* Task statement
Here are the records. Write out exactly the lines between the one holding "Task: Edit the dog toy search term" and the one holding "Click the Mel.", inclusive.

* Entries provided
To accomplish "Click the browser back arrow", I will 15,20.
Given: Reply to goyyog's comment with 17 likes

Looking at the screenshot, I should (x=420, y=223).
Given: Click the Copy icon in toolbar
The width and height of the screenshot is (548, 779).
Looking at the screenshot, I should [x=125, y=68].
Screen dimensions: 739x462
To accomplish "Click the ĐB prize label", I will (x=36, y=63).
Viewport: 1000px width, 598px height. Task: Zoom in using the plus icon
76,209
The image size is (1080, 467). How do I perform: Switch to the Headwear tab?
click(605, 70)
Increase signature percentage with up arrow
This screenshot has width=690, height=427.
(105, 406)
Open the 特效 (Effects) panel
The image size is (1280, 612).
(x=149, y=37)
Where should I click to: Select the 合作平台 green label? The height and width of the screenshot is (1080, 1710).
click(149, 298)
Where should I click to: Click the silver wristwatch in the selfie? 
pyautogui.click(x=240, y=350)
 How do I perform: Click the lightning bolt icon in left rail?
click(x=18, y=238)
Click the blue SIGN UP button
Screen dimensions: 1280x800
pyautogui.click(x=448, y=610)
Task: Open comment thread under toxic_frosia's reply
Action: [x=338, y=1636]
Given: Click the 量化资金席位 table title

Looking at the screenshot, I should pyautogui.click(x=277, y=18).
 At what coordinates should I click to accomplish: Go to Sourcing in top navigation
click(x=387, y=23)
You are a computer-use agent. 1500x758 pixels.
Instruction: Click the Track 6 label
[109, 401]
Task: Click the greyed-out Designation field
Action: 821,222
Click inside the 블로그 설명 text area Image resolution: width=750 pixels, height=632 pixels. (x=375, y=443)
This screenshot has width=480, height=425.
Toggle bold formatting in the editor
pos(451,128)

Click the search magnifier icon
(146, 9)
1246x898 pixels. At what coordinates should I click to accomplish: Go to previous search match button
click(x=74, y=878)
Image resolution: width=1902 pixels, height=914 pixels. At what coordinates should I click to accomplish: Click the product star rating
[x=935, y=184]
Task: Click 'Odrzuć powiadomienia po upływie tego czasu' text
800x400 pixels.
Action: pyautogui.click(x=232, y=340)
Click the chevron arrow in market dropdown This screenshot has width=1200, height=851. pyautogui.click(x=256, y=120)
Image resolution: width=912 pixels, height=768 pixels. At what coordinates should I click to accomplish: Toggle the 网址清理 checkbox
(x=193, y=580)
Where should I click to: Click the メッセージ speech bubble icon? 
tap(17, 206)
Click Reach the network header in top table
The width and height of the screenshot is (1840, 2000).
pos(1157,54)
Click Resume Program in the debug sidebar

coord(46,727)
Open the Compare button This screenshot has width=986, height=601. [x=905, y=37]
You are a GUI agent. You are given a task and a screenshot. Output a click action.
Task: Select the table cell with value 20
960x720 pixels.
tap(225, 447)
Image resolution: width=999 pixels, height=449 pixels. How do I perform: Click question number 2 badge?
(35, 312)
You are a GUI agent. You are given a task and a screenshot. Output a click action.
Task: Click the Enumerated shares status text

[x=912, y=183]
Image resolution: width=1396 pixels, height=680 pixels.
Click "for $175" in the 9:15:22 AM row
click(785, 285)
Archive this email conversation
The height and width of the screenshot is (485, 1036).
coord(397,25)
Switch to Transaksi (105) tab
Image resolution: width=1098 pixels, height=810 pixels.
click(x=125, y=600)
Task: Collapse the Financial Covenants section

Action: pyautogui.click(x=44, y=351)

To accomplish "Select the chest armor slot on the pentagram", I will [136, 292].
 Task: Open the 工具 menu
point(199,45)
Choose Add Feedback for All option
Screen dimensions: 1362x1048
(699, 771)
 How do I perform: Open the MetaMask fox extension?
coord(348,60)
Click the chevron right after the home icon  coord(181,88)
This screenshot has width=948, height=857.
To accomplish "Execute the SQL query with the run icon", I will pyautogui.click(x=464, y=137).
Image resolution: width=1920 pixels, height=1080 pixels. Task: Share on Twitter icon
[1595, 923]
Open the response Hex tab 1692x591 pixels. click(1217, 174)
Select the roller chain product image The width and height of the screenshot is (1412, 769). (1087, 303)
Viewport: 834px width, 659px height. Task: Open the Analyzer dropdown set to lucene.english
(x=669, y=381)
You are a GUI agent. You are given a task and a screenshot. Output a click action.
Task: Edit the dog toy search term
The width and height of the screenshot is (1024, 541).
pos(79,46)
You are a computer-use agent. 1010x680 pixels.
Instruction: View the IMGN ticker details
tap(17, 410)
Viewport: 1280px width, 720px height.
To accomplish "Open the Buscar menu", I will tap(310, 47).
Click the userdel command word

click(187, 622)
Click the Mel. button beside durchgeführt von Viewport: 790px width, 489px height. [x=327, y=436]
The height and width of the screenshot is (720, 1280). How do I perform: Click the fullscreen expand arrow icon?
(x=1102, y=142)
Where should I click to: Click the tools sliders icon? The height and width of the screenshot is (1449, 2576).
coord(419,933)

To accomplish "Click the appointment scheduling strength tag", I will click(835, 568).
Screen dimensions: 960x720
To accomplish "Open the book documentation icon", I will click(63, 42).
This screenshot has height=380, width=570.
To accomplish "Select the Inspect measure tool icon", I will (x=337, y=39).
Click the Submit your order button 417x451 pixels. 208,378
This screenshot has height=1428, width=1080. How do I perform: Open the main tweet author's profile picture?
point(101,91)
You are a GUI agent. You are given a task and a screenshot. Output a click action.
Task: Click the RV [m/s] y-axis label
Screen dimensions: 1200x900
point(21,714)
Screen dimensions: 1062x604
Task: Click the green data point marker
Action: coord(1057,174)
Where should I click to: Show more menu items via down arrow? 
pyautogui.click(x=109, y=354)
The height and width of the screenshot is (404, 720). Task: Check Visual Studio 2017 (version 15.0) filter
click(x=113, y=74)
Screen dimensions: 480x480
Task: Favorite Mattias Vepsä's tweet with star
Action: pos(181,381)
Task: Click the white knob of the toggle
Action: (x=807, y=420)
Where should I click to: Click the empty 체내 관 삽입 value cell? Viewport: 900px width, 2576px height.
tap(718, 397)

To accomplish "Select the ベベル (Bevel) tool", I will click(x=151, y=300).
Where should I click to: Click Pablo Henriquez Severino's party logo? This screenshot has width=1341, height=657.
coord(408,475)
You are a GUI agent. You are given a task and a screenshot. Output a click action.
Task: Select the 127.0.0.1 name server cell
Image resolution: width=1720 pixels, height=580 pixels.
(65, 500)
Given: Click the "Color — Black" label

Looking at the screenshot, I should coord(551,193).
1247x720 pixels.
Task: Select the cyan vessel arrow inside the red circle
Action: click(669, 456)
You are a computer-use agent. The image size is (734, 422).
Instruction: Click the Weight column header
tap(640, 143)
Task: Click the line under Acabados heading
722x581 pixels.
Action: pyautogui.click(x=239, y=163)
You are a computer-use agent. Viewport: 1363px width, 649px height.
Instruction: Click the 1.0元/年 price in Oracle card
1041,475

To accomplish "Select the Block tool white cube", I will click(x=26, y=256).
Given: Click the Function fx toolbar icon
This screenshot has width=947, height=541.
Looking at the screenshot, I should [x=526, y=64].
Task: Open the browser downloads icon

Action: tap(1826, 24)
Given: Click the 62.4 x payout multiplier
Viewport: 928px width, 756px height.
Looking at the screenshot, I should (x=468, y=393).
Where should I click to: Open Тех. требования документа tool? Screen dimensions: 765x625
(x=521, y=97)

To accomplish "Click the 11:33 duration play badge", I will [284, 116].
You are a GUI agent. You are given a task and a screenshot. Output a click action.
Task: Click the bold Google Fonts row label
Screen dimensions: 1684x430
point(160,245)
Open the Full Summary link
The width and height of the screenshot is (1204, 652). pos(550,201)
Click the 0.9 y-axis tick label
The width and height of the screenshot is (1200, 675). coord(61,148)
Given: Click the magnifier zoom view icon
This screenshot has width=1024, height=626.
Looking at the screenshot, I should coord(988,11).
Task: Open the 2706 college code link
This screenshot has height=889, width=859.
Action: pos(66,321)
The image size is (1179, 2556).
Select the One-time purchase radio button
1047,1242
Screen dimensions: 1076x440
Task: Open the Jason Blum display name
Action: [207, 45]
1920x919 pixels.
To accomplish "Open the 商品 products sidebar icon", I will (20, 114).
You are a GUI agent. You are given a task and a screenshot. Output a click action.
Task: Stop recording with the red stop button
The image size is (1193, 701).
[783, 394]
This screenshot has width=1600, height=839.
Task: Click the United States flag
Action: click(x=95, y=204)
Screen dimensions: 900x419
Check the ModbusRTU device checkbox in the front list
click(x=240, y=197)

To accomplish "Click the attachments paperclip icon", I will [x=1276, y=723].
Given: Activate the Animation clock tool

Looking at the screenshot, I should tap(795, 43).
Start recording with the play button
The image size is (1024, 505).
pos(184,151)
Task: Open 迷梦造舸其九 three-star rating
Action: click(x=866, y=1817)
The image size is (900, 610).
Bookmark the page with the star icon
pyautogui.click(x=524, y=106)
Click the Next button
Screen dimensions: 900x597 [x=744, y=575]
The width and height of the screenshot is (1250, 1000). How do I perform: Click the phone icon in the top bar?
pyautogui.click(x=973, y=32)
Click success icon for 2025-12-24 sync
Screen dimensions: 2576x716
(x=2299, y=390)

* Solved problem
Task: Edit the dog toy search term
The width and height of the screenshot is (1024, 541).
pos(79,46)
You are a computer-use agent. 1010x680 pixels.
Instruction: View the IMGN ticker details
tap(17, 410)
Viewport: 1280px width, 720px height.
To accomplish "Open the Buscar menu", I will tap(310, 47).
Click the userdel command word

click(187, 622)
Click the Mel. button beside durchgeführt von Viewport: 790px width, 489px height. [x=327, y=436]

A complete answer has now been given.